Try it: Collect every line of the records below that contains the word "agent".

Start of Records for the task

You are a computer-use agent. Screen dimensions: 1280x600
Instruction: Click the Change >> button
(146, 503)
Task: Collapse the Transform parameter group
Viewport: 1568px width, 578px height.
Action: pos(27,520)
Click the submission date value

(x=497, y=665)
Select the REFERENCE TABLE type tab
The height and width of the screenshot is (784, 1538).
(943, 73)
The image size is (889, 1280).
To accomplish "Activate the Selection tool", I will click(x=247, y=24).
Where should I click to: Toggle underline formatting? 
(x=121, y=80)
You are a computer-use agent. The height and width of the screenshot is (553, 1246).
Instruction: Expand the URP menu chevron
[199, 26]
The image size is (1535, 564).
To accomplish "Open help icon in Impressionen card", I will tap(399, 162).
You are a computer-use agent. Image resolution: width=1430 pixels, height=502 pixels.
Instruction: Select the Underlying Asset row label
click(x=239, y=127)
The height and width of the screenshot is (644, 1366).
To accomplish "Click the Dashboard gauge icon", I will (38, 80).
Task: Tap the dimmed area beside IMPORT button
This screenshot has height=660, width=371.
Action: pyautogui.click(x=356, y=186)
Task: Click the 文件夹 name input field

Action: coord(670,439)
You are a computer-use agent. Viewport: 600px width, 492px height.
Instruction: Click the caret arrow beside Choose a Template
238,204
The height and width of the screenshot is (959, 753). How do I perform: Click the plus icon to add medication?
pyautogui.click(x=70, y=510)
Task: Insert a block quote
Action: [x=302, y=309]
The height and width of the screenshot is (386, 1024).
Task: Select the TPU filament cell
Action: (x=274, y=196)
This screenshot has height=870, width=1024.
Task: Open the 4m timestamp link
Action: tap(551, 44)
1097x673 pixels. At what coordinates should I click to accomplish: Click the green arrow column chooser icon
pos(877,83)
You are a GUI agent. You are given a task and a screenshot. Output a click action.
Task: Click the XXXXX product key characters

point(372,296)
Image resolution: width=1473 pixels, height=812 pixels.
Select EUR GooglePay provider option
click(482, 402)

End of Records for the task

Solution for this problem:
You are a computer-use agent. Screen dimensions: 1280x600
You are a computer-use agent. The height and width of the screenshot is (553, 1246).
You are a computer-use agent. Image resolution: width=1430 pixels, height=502 pixels.
You are a computer-use agent. Viewport: 600px width, 492px height.
You are a GUI agent. You are given a task and a screenshot. Output a click action.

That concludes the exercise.